Some Indians on the Ohio frontier were sympathetic to the American cause. Unwilling or unable to ally themselves openly with the Americans, they maintained a tenuous neutrality. Principal among them were the Christian Delawares of the Tuscarawas-Muskingum valley. It was in the vicinity of these people that the American military expedition under General Lachlan McIntosh established Fort Laurens in 1778. The fort was not intended to support and protect the Christian Delawares from unwelcome pressures brought upon them by the British Indians so much as it was to be a stepping stone on the way to Detroit, the chief bastion of British power in the West, and to the British Indian towns on the Sandusky.

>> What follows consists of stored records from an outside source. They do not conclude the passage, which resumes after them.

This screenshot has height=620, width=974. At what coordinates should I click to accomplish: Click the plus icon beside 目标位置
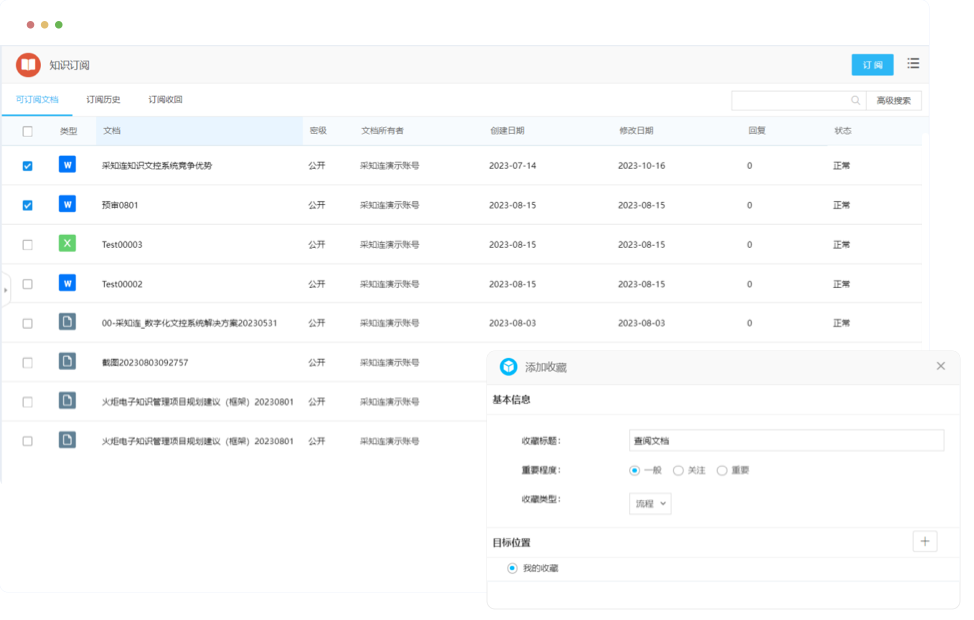[925, 542]
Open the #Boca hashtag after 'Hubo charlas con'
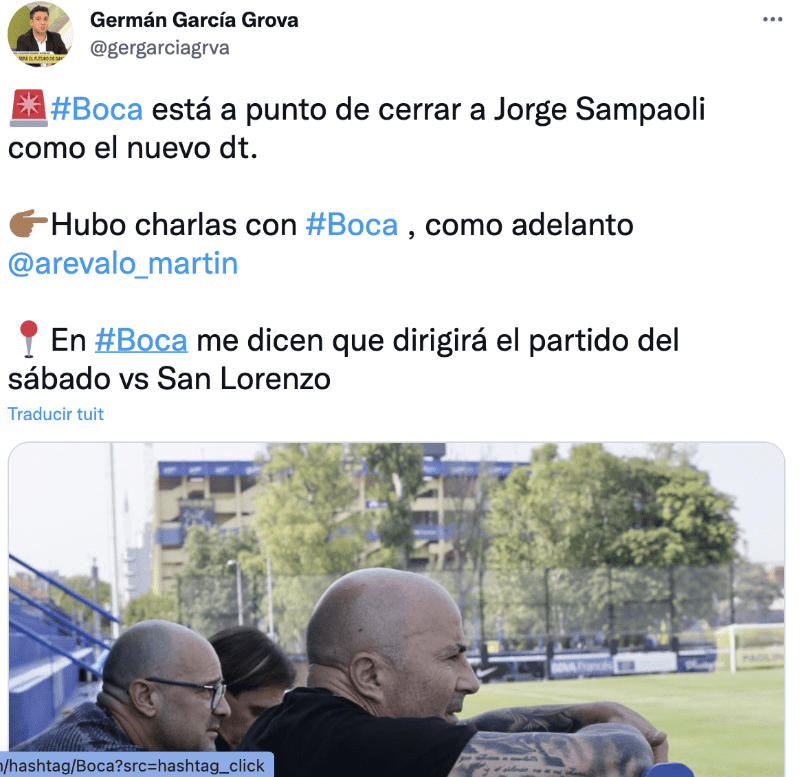Screen dimensions: 800x777 pos(352,224)
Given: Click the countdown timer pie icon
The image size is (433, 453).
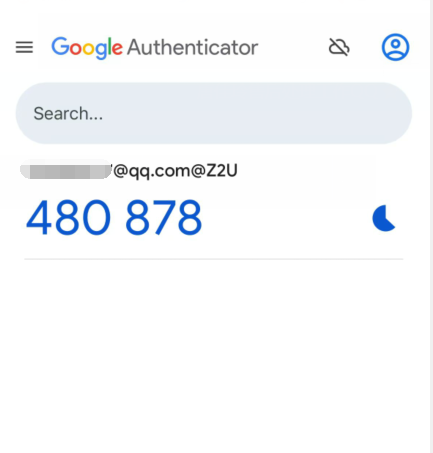Looking at the screenshot, I should (384, 218).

It is the story of this outpost of American ambition in the West that is told in the following pages. As with so much frontier lore, the account is full of both heroism and foolishness, but most of all of opportunities lost. The forts mere existence represents the aggressive determination of Americans to extend their presence into lands formerly denied them. It confirmed the fear of most Ohio Indians that there was no stopping the violation of their lands at the Ohio River. Within less than a decade after Fort Laurens was built and abandoned, the American presence would be in Ohio to stay.
George W. Knepper
University of Akron
In the summer of 1778 the American colonies were gradually gaining the upper hand in their struggle for independence from Great Britain. In October of the previous year British hopes for subduing the rebellion had been dealt a shattering blow when General John Burgoyne had surrendered his entire army to the Americans at Saratoga. Burgoynes defeat inspired the French government, which had previously restricted its intervention to supplying arms to the Americans, to assume the role of belligerent and enter an alliance with the colonies. From this point on the triumph of the American cause appears, at least in retrospect, all but certain. It was possible, of course, that in shedding dependence on Great Britain the Americans might merely fall under the domination of France, but that problem would not have to be faced until victory was achieved.